FIG. 2A shows a cross section view of the mated connector of FIG. 1A along line XX, in accordance with an exemplary embodiment of the present invention. Male receptacle 280 and female plug 290 are secured together by coupling nut 220. Forward 250 and aft directions 251 are consistent across drawings. Housed within the female plug 290 are a socket insert 230-1 and a replaceable gel cartridge 210-1, where the replaceable cartridge is secured with a retainer nut 205-1, and where the insert 230-1, the cartridge 210-1 and the retainer nut 205-1 are shown as a single unit in this view. A receptacle insert with contact pins is also shown as a single unit 282-1, with the contact pins passing through the gel cartridge 210-1 and into respective contact sockets, not shown. Insert 230 seats into female shell 235. Cavity 233 in female shell 235 is filled with epoxy in accordance with an exemplary embodiment. In accordance with the exemplary embodiment of FIG. 2A, the receptacle insert 282-1 is secured with a retaining ring 289. In alternate embodiments, a receptacle insert is secured by an alternate fastener. Water channel 285-1 runs from an inner surface on the outer housing of the receptacle connector 280 and connects with water vent holes 285-2, 285. The water channel 285-1 and water vent holes 285-2, 285 combine to allow water to escape during mating of the female plug 290 and male receptacle 280 underwater. A portion of water channel 285-1 circumscribes an aft 251 portion of male insert 282-1. In accordance with an exemplary embodiment, shown in FIG. 2A, a second water vent hole 285 receives water from the water channel and is spaced 180 degrees from water vent hole 285-2. In exemplary embodiments of the present invention, water channel 285-1 may feed into one or more water vent holes, spaced about the circumference of the receptacle. In accordance with still another embodiment, the water vent holes are spaced at equal radial intervals about the circumference of the receptacle.

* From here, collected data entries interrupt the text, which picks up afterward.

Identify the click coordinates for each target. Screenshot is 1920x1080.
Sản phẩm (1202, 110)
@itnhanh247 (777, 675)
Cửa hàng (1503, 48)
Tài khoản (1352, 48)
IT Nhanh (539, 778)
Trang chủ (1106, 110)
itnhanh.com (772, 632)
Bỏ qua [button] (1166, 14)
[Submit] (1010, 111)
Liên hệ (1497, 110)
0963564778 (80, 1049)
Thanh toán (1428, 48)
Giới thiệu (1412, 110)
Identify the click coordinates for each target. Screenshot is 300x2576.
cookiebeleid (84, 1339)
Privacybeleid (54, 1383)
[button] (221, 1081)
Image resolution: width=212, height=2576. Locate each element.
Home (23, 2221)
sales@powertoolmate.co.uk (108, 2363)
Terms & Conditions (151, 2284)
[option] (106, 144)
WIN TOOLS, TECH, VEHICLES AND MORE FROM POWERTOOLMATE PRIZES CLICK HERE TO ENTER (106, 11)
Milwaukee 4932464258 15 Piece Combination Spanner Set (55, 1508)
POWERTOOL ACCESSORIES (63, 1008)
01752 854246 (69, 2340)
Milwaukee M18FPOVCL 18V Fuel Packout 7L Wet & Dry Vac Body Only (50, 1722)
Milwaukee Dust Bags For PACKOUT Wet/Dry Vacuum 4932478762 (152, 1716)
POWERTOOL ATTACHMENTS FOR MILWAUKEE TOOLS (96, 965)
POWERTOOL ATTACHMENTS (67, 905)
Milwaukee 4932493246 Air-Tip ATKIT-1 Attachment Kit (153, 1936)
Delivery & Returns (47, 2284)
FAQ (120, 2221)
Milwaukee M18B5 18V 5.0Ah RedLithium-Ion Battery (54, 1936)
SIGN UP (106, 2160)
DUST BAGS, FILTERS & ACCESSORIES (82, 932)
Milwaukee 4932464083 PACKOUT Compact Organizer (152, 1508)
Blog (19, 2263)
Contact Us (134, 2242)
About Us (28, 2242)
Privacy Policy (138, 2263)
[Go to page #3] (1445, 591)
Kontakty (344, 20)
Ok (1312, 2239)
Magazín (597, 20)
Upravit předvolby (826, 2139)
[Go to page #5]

Vent o-ring seals 284 seal with an interior face of coupling nut 220 preventing ingress of water between the two o-rings 284 and through the channel 285-2. These same o-rings flank and seal water vent hole 285. The coupling nut 220 couples the female plug to the receptacle and bridges the gap between the two o-rings as a second inner diameter of the coupling nut circumscribes the o-ring pair 284. Coupling nut 220 is described in further detail with reference to FIG. 3 below. Returning to FIG. 2A, internal threads 221 on the coupling nut 220 mate with external threads 281 on the receptacle 280. A wave spring 225, shown in FIGS. 2A and 2B, circumscribes 235 and seats inside an aft 251 portion of the coupling nut 220.
FIG. 2B shows a portion 291-1 of FIG. 2A in greater detail. Portion 291-1 is rotated in FIG. 2B relative to FIG. 2A and resulting forward 250 and 251 directions are shown for ready reference. Exemplary water paths 285-1 to 285-2 and 285-1 to 285 are shown more clearly. In FIG. 2B water channel 285-1 and connecting water vent holes 285-2, 285 are shown with cross section lines, as if the hollow spacing is filled in, for illustrative purposes. In practice, these shaded regions are hollow, as shown in FIG. 2A, for example. Wave spring 225, shown in FIGS. 2A and 2B, allows the coupling nut 220 to continue engaging threads on the receptacle after the plug sockets and receptacle pins are fully seated. In turn, as the coupling nut 220 is drawn further over the receptacle 280, vent holes 285-2, 285 are sealed. Referring again to FIG. 2B, contact pins of receptacle insert 282-1 pass through the gel cartridge 210 and into respective contact sockets 232 of socket insert 230. Insert 230 seats into female shell 235. In accordance with an exemplary embodiment cavity 233 of female shell 235 is filled with epoxy affixing insert 230 in place.
In between the receptacle insert 282-1 and socket insert 230 fits gel cartridge 210. Washer 212 provides a seal across the socket insert 230 and the gel cartridge 210. Retainer nut 205 secures the gel cartridge 210 to female shell 235. The gel cartridge's front housing 140, a diaphragm 160, and a rear housing 170 are shown. Exemplary details of gel cartridge 210 are provided with reference, again, to FIG. 1B. Perforated elastomeric diaphragm 160 trapped between the two parts, 140, 170 has holes 163 to allow the contact pins to penetrate. The diaphragm has a front face 161 and a rear face 165. The diaphragm holes 163 have a rear diameter 166 smaller than a diameter of the connector's contact pins, not shown. These holes 163 may wipe water from the pins as they are inserted, and may wipe gel from the pins as they are withdrawn. The diaphragm holes have a front diameter 164, which is greater than respective rear diameter 166. The rear diameter 166, which is smaller than the respective contact pin outer diameter but accommodates insertion of a contact pin during connection. For each pin, the rear housing 170 has a tube-like structure, a pin through-guide 173. On the inner diameter of the openings, tapered ribs 177 center the pin while allowing a desired volume of gel to surround the pin. The cross sectional view cuts through the center of opposing ribs 172 and shows their taper. In an exemplary embodiment, there are four ribs per guide-through, which are evenly separated by ninety degrees. This rib tapering is shown in the walls 172 of the pin through-guides 173. These ribs assist in aligning the contact pins with the sockets of the female plug.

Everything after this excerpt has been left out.